Scan the entries for lines with the word "Budapest" and copy those lines.

[Stored data]
= Beginning of Section =
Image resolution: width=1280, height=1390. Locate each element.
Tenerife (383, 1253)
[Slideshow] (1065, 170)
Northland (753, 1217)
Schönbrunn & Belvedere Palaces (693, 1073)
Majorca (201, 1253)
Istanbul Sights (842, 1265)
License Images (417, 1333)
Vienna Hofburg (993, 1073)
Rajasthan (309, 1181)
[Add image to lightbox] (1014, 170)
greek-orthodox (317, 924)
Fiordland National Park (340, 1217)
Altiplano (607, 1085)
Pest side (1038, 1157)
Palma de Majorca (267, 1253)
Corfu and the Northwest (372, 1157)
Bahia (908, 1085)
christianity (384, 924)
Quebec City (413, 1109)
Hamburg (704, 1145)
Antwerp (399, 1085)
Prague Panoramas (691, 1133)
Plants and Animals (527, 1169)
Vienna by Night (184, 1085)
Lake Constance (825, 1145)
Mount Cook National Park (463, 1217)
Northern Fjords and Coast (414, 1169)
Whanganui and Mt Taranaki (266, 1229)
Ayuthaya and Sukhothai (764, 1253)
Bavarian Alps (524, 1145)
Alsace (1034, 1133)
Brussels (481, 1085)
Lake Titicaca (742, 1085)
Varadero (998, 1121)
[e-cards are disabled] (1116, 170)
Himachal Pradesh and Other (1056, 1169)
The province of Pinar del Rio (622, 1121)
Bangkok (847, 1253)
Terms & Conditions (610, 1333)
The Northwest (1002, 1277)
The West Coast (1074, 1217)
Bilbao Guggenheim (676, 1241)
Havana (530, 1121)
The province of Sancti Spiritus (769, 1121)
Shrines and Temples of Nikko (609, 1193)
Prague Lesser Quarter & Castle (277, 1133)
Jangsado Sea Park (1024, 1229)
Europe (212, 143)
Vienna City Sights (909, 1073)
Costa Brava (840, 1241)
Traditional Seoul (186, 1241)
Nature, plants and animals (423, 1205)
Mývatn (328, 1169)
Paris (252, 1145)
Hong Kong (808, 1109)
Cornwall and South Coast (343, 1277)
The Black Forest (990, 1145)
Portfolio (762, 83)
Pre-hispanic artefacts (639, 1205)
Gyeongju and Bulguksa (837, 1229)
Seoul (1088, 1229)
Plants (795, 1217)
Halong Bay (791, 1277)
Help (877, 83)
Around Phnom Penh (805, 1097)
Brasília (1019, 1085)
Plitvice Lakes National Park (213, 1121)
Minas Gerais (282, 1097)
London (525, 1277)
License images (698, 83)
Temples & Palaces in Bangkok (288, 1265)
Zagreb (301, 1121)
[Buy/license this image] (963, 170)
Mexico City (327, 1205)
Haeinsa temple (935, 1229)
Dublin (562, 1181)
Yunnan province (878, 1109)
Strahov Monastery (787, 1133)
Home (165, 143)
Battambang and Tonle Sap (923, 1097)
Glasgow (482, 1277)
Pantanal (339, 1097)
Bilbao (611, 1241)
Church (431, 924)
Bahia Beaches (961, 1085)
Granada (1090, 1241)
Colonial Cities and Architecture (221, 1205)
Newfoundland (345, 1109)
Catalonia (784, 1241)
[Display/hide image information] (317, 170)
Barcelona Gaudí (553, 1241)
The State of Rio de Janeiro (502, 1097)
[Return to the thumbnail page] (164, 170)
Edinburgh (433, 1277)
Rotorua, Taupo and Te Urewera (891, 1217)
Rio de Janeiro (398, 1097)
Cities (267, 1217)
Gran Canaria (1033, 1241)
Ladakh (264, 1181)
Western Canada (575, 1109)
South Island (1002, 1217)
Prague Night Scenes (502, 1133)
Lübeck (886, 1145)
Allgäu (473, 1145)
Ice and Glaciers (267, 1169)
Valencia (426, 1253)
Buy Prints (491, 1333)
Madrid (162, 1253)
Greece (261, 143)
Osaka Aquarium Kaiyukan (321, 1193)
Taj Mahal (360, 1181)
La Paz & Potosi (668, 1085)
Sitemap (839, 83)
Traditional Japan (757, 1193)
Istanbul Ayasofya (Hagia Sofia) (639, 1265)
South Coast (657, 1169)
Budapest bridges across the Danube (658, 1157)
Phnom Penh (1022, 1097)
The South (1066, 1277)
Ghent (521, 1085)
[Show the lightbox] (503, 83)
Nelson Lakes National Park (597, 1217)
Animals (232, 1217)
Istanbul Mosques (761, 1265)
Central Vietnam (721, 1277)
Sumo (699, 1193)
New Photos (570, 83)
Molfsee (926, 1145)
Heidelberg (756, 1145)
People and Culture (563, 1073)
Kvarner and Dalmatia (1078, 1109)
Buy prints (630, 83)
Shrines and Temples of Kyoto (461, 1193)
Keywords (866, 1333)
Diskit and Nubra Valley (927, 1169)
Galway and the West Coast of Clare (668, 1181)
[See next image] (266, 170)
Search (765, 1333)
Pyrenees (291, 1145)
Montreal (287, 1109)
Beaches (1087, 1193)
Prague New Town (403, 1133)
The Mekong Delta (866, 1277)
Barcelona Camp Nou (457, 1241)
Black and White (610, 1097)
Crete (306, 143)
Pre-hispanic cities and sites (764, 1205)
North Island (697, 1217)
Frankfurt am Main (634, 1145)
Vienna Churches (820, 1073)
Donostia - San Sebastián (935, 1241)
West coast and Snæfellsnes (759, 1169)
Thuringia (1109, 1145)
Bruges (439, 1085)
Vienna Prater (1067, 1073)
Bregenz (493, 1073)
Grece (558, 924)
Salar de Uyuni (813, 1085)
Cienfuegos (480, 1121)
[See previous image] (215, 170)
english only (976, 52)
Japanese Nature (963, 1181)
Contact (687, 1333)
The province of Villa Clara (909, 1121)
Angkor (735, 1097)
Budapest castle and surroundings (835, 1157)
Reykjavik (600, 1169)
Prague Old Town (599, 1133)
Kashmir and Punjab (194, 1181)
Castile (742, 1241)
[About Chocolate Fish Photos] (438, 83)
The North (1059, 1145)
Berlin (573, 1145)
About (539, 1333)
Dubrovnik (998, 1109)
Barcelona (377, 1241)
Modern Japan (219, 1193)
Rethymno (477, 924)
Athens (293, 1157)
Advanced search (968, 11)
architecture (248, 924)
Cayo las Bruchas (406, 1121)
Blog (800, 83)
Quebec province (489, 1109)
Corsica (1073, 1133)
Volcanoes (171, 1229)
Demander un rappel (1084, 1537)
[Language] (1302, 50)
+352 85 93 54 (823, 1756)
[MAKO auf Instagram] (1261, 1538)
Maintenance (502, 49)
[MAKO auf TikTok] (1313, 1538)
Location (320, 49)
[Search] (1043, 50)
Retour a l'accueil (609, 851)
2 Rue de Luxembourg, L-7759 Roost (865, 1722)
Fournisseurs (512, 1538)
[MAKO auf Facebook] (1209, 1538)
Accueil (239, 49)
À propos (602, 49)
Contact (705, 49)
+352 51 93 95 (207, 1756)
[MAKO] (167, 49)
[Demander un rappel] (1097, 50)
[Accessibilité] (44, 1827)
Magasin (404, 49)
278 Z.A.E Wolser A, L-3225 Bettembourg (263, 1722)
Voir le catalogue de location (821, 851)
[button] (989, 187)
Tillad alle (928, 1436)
= End of Section =
## [Response area]
Budapest bridges across the Danube (658, 1157)
Budapest castle and surroundings (835, 1157)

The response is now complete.